## Problem details
Copy the items from the line with "The height and" up to and including the line with "Action: [x=47, y=51]", keeping every character unchanged. Omit the pictures.

## Records shown
[Begin]

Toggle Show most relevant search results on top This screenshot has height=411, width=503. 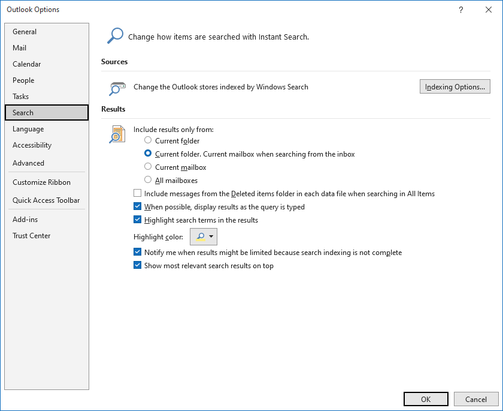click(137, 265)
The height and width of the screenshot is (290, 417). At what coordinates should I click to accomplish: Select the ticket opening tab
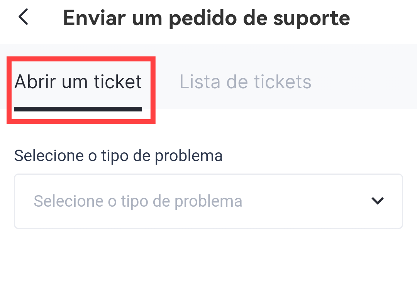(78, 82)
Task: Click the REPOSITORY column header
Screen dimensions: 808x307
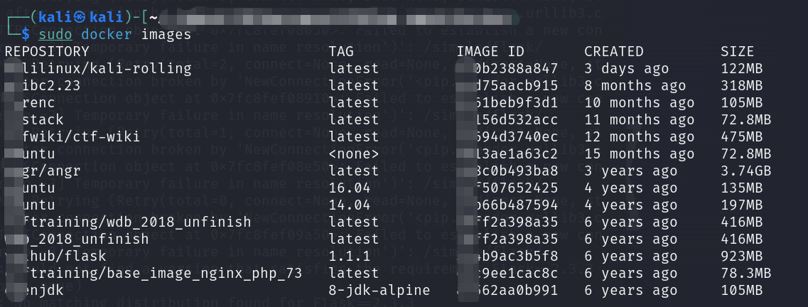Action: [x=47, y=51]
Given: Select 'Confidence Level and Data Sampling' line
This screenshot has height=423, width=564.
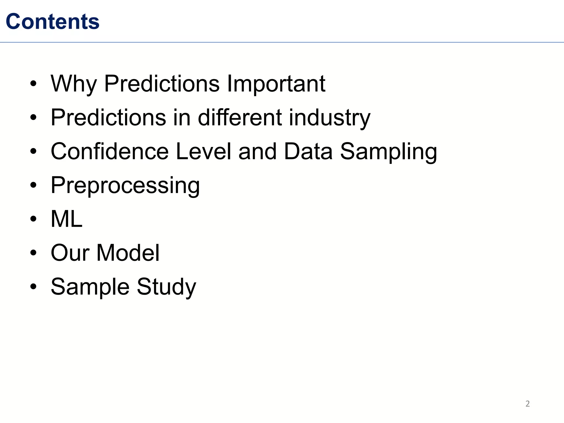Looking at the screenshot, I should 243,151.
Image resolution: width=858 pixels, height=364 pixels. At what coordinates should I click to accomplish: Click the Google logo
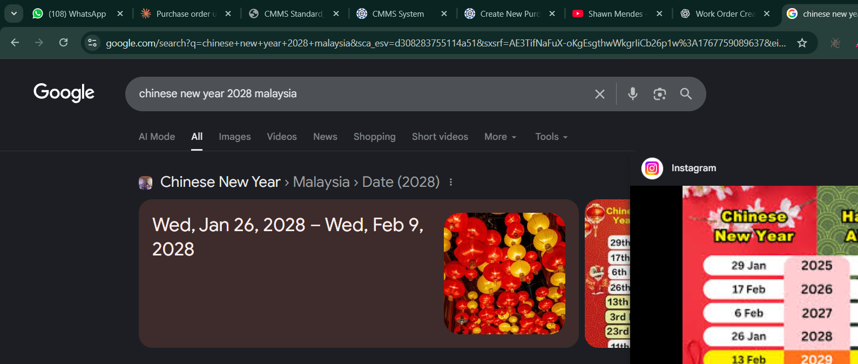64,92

[End]
[Begin]

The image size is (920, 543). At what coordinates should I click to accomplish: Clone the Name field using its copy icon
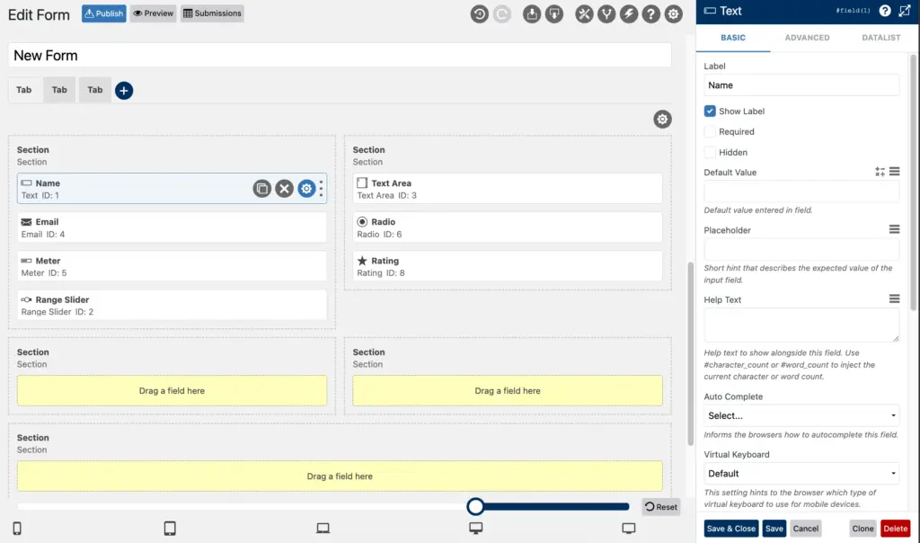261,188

[End]

## Reply
The height and width of the screenshot is (290, 417). At what coordinates should I click to accomplish: Select the ticket opening tab
(78, 82)
Task: Click the REPOSITORY column header
Screen dimensions: 808x307
Action: [x=47, y=51]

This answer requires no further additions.